Our guest is Jengis Osman, an activist and labor organizer who was led to Modern Monetary Theory through his life experiences and those of his family and the people he works with. After graduating from university, he struggled to find work and questioned why it had been easier for his grandparents who had immigrated to Australia from wartorn Cyprus in the 1970s. When he taught English to new immigrants, they asked the same question: why aren’t there enough jobs?

Jengis now lives in the Northern Territory, a remote section of Australia. The effects of austerity are always harshest on the most vulnerable groups, but the living conditions of Australia’s indigenous population also reflect that country’s unique history of brutal colonial oppression. Before colonization the people had an abundance of food and water; their kinship systems worked for them. The colonizers tore communities apart with forced relocation to different regions with different customs and a foreign language. Children were uprooted and sent to mission schools far from their families. Colonialism effectively made slaves of the indigenous people and austerity assured their continued suffering.

When Jengis discovered Bill Mitchell’s blog (http://bilbo.economicoutlook.net/blog/), the pieces began falling into place. Much of this interview takes us through the MMT fundamentals that brought reality into focus for so many of us, starting with the difference between a currency creator and a currency user. Jengis talks about Pavlina Tcherneva’s example of the “hut tax” imposed by the British in Malawi as a coercive measure that provided the colonists with a labor force by creating a need for the pound sterling.
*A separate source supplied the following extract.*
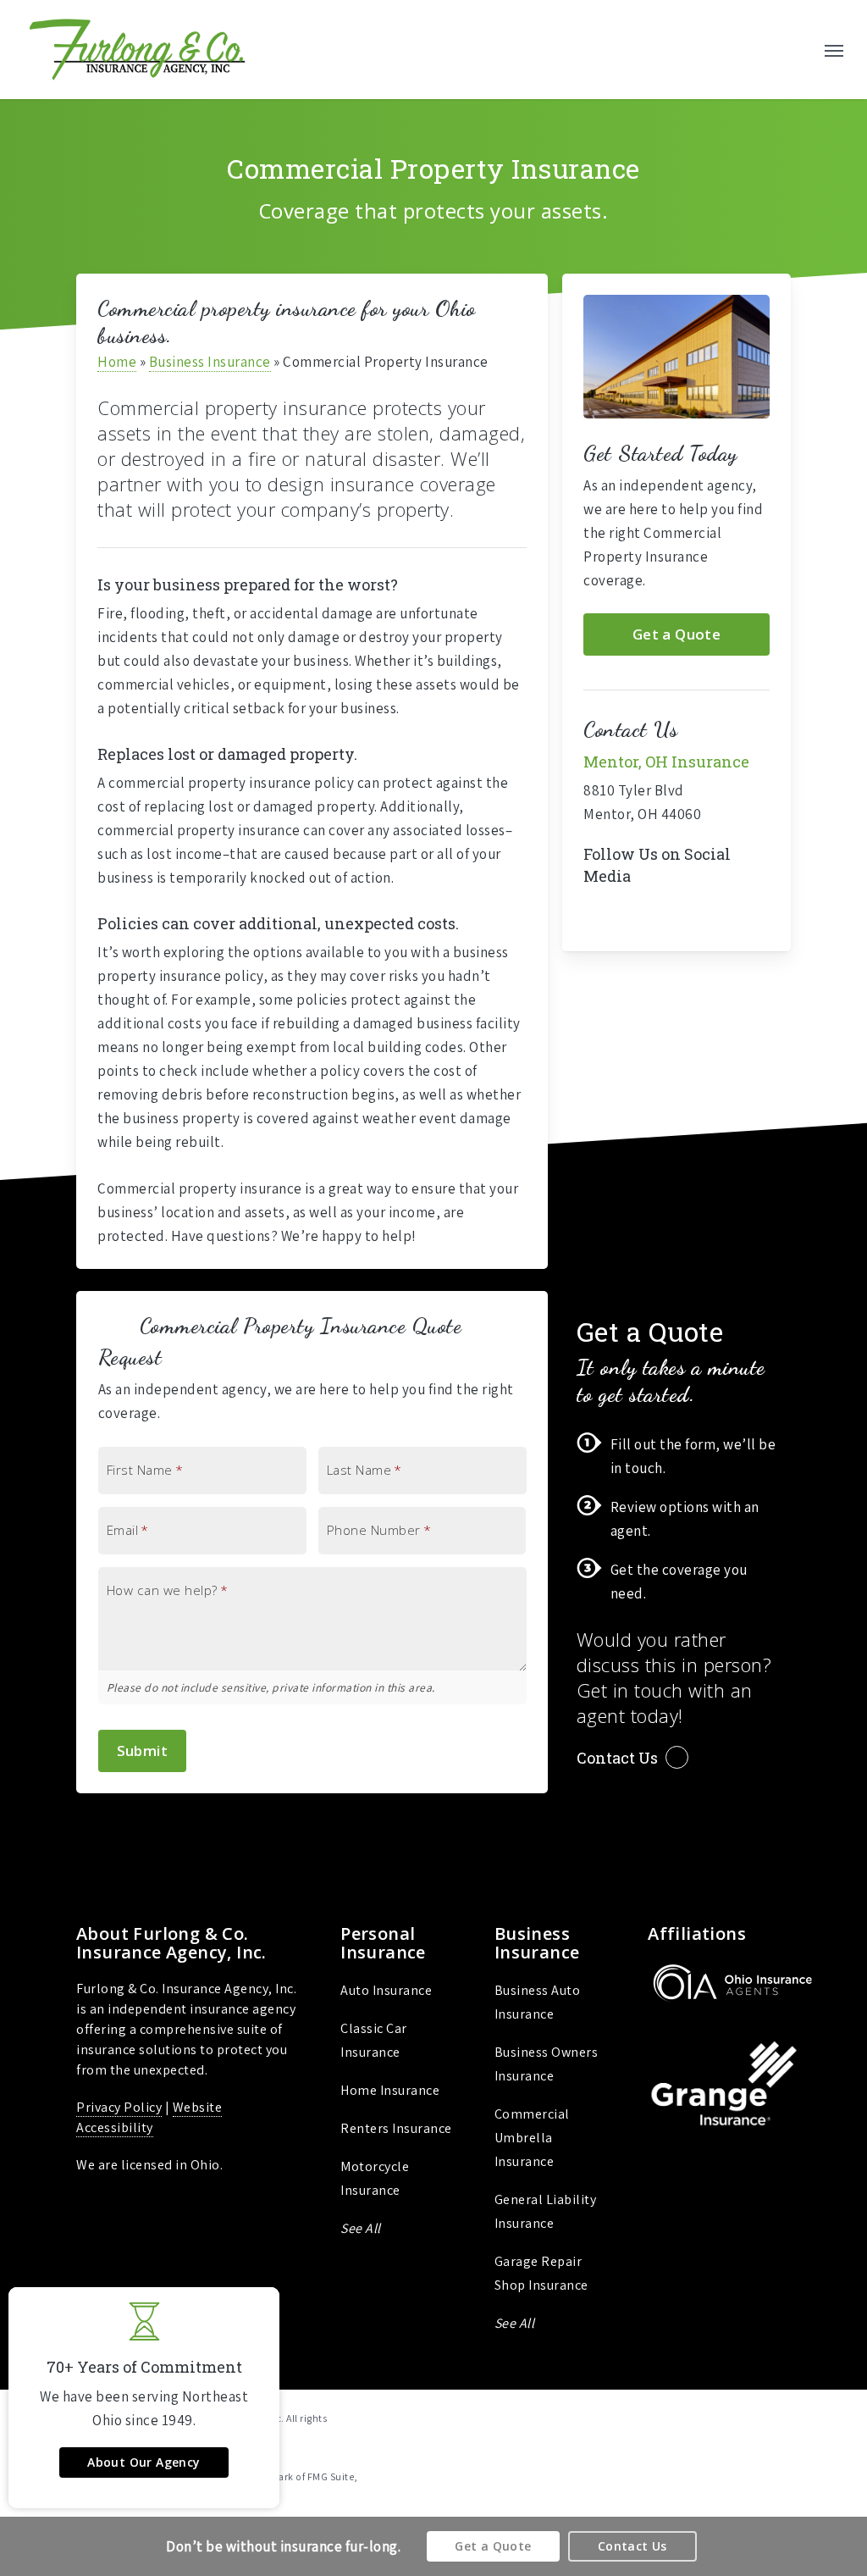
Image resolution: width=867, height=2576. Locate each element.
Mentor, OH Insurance (666, 761)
Understanding that taxes don’t fund government expenditures at the national level leads to awareness of the vast array of unnecessary political choices that cause pain at every level, including unemployment and homelessness. Fracking in the Northern Territory will damage the water supply and prolongs the negative impact of fossil fuels. Yet when the central government doesn’t spend enough in the territories and states, regional governments are forced to find private investors whose interests don’t align with that of the community. This brings us back to the difference between a currency creator and a currency user.
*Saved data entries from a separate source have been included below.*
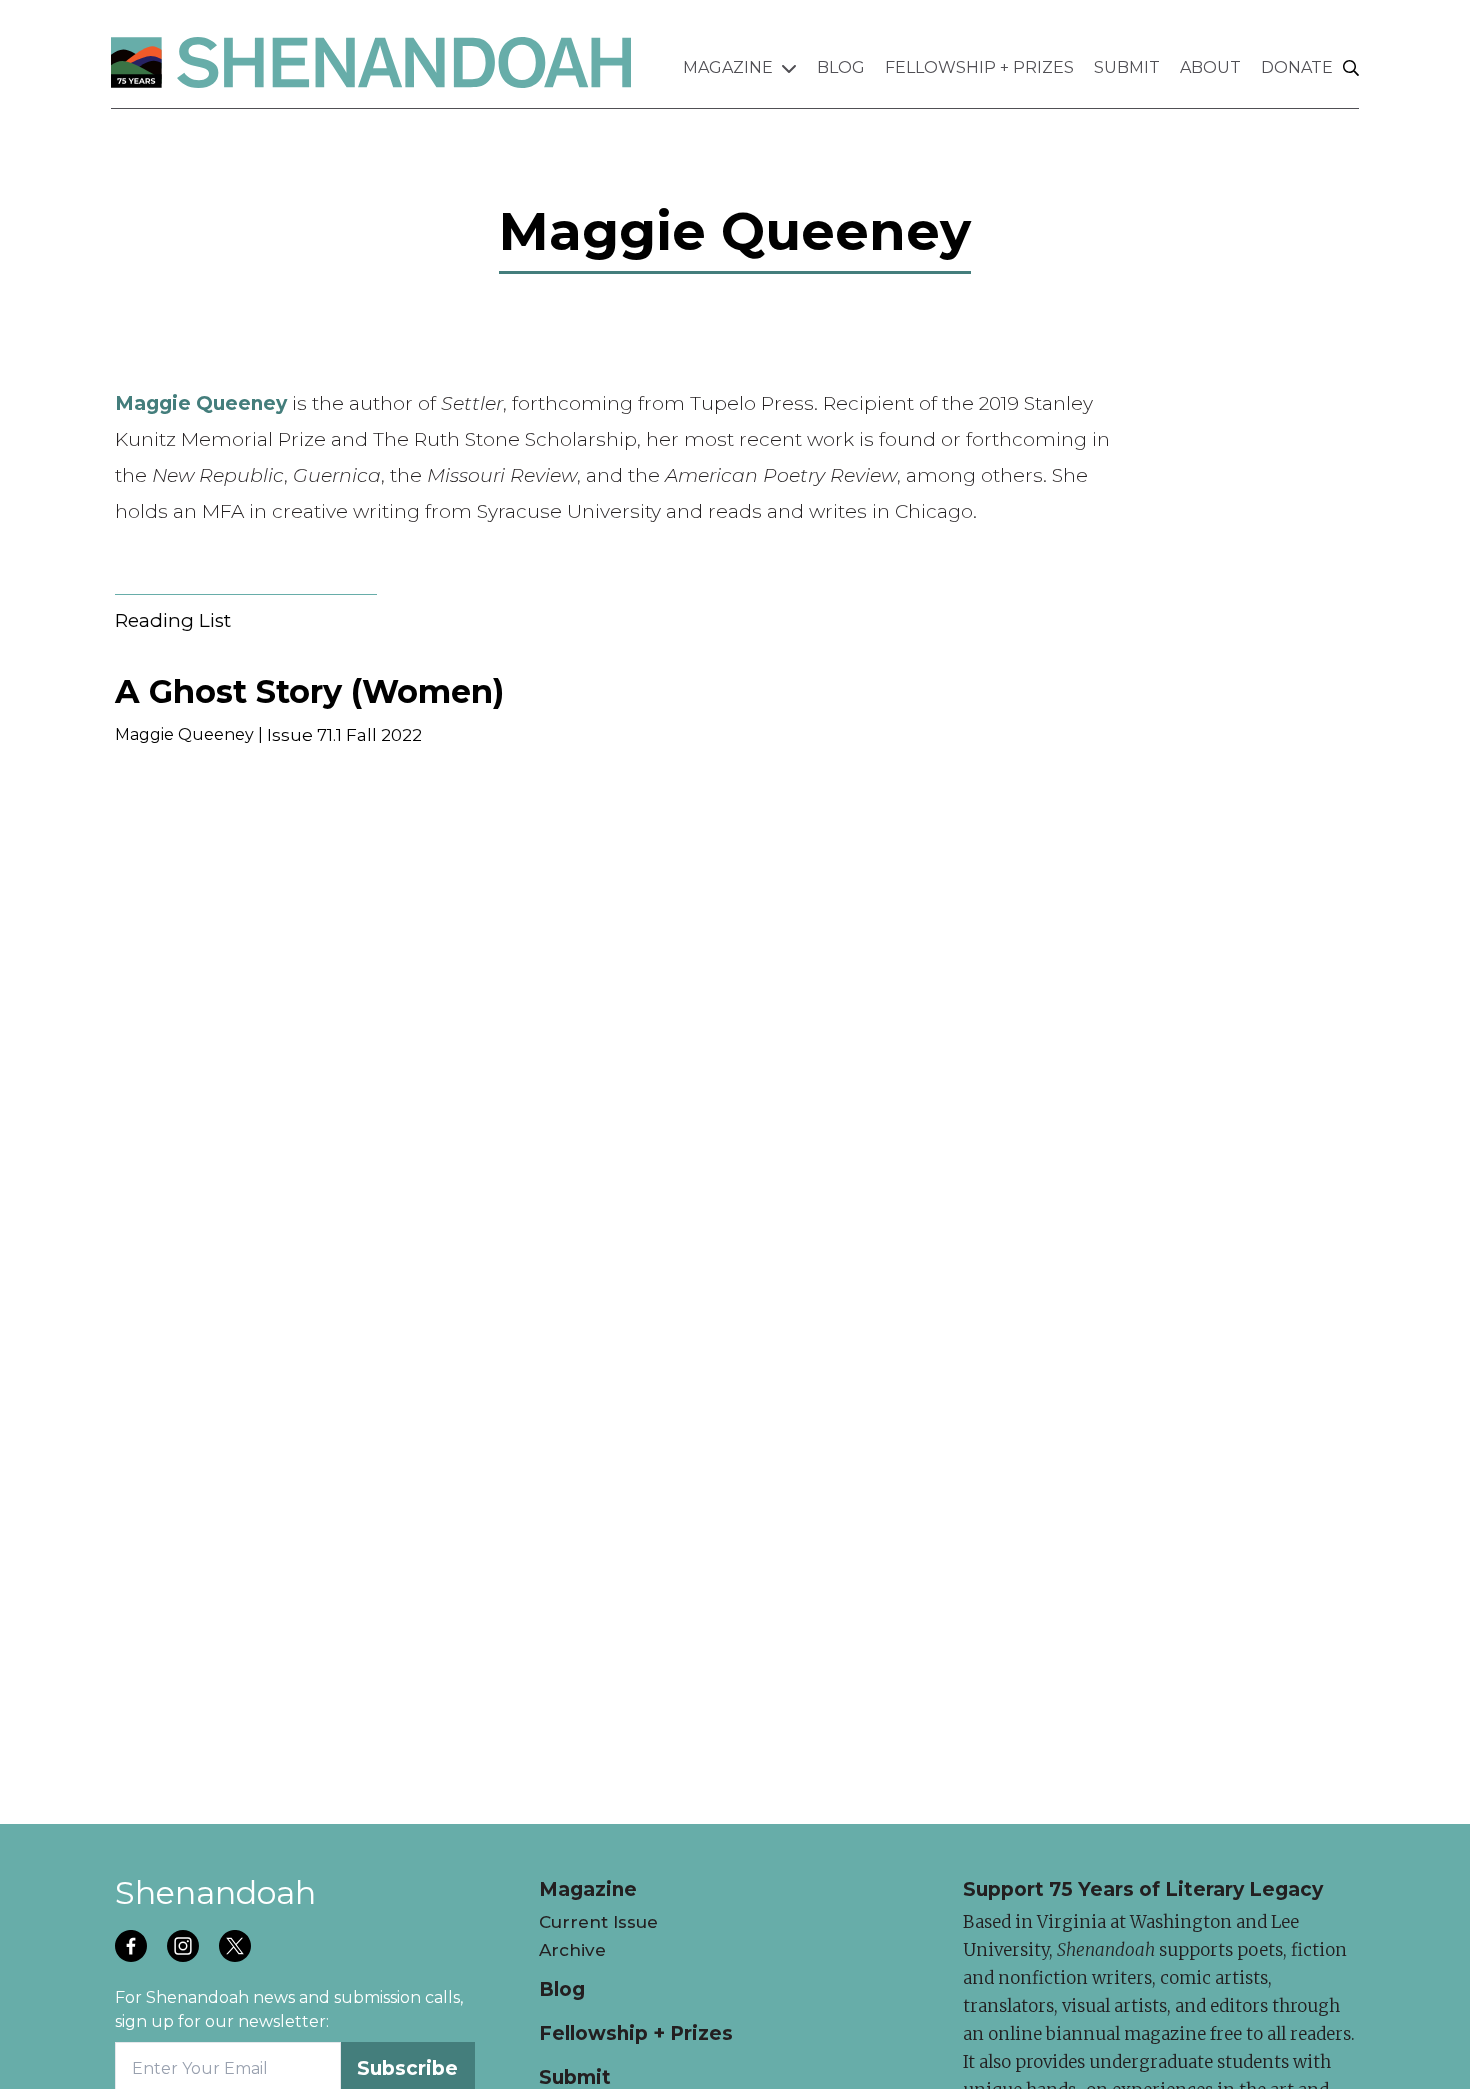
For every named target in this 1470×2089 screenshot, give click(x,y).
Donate (1297, 67)
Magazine (728, 67)
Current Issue (598, 1922)
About (1210, 67)
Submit (1127, 67)
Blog (841, 67)
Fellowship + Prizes (979, 67)
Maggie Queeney (184, 734)
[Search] (1351, 69)
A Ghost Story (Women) (309, 691)
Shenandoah (215, 1892)
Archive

Steve often asks our podcast guests how they introduce MMT to the uninitiated. Jengis talks about money as akin to points on a scoreboard -- the referee cannot run out of them. Money is a measure, like an inch or a mile. Those numbers are a statistical artifact and without a context, they make no sense. The economy isn't an abstraction that sits above us and is not a “thing” we should be working to serve. The economy is us. We want to focus on achieving real outcomes, like employment opportunities, tackling climate change, and creating the kind of world we want to live in.

Jengis Osman currently works as a union organizer. He has had many occupations over the years including a substantial time unemployed as neoliberalism has decimated the idea of secure employment, providing sufficient work for all and forced education and training onto the individual rather than a collective responsibility. These jobs include a terrible stint in the retail sector, a call center as a researcher, a garbage man, and an ELICOS teacher.